The $2 million facility is projected to be complete by late 2018. It will become the central location for lectures, classes, workshops, interactive exhibits, environmentally focused books and research materials, and a gathering space for camps and field trips. It replaces the 35-year-old undersized and technologically outdated Nature Center on the Fernwood grounds where classes and camps have historically been held.

“Today (Sept. 28) begins the next step in Fernwood’s history of sharing environmental education with more students, offering more lifelong education classes, and further deepening respect within our region for the interdependent roles that land, plants, and animals play in sustaining daily life,” stated Carol Line, Fernwood Executive Director.

Line went on to explain that as environmental awareness has increased, students, teachers, schools, and our region’s community members want to learn more about our natural world. This increased demand has stretched Fernwood’s facilities beyond what they were designed to do. The Education Center will remedy this and position Fernwood for growth.

The Education Center will double Fernwood’s teaching and learning space and allow the organization to serve larger groups. Existing classroom capacity is 72 individuals. Two wings – Flora and Fauna – will each accommodate up to 200 people. The Fauna wing will feature bird-viewing areas overlooking the wooded grounds. The building will be equipped with multimedia instruction tools to help instructors meet a range of learning styles. When not in use for educational purposes, classrooms can be rented for meetings, retreats, and other private events.

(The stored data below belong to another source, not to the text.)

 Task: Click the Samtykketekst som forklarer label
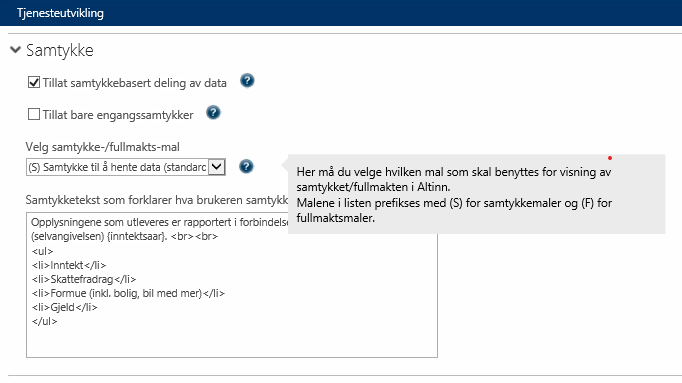tap(157, 200)
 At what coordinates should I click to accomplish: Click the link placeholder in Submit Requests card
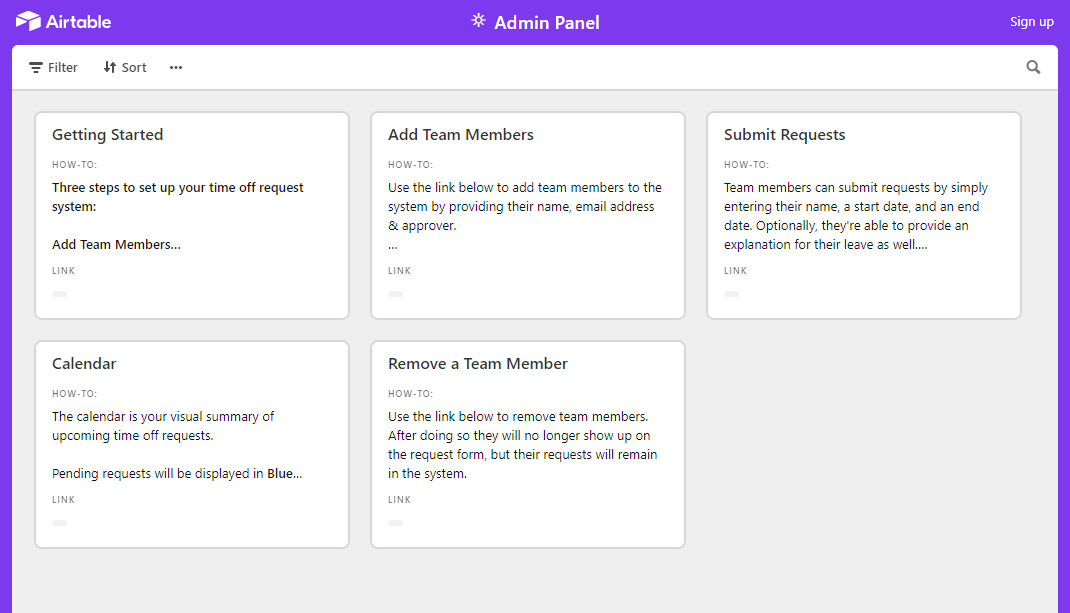pyautogui.click(x=732, y=294)
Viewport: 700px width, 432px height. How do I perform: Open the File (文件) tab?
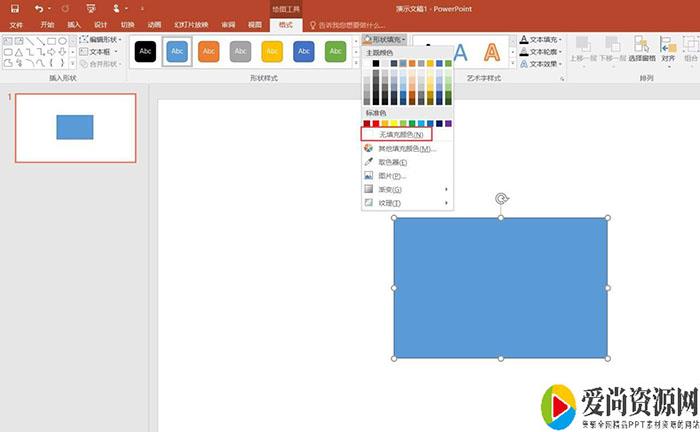coord(16,24)
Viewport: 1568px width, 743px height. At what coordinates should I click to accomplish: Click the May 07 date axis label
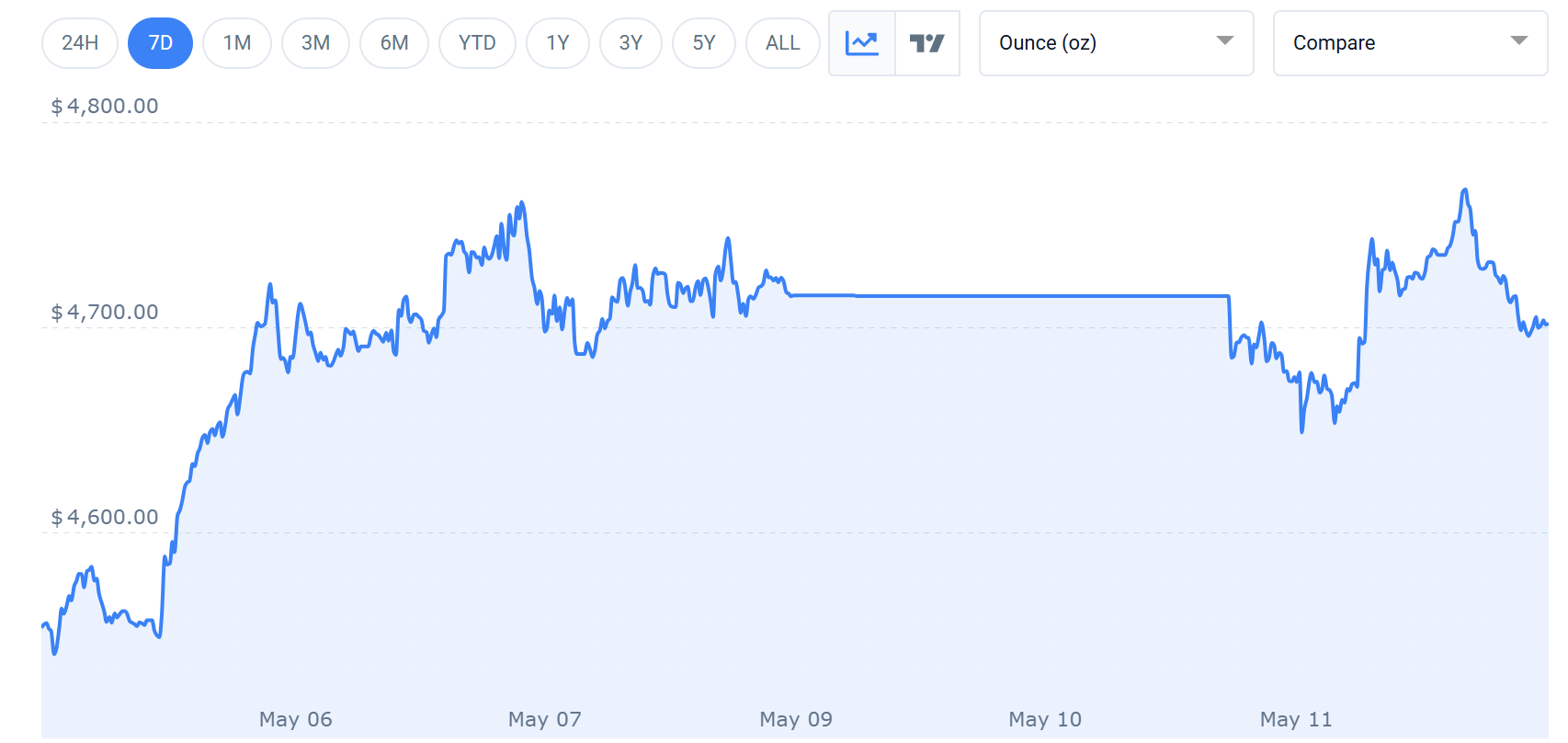coord(545,719)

The Education Center will house a variety of interpretive exhibits and displays designed for hands-on learning. Fernwood’s library, which is currently in the Visitor Center, will move to the Education Center to join the nucleus of educational activities. A second library, dedicated to the learning needs of children and families, will be added to ignite in young minds curiosity and interest in the natural world.

The facility will boast sustainable design features in line with Fernwood’s environmental principles. A green roof will cover 25 percent of the Education Center and will work with a rain garden to mitigate the damaging effects rainwater runoff. The features will work to protect delicate ecosystems throughout the nature preserve and gardens.

During the ground breaking ceremony, officials spoke to an audience of Fernwood members, community leaders, and other invited guests.

“This expansion is built on Fernwood’s environmental education expertise and is an extension of the work it has done for more than 50 years. This positions Fernwood well to carry out an ambitious initiative in a sustainable way to serve today’s generations and those yet to come,” stated Mary Keefe, Fernwood board chair.

The Education Center has been made possible by Seed the Future, an extensive fundraising effort that to date has raised $3 million. In addition to funding construction of the Education Center, the $3.2 million campaign is raising capital for implementation of a garden master plan, Visitor Center renovations, cultural programming, and growth of Fernwood’s endowment fund.

“So many individuals, foundations, and companies have come together to support the Seed the Future campaign. Their generosity not only makes construction of this facility possible but allows Fernwood to realize growth in other important ways as well,” stated Joanne Sims, Seed the Future Campaign chair.

Tigerman McCurry Architects of Chicago have designed the Education Center. The general contractor for the project is E C Moore Associates of Berrien Springs, Michigan.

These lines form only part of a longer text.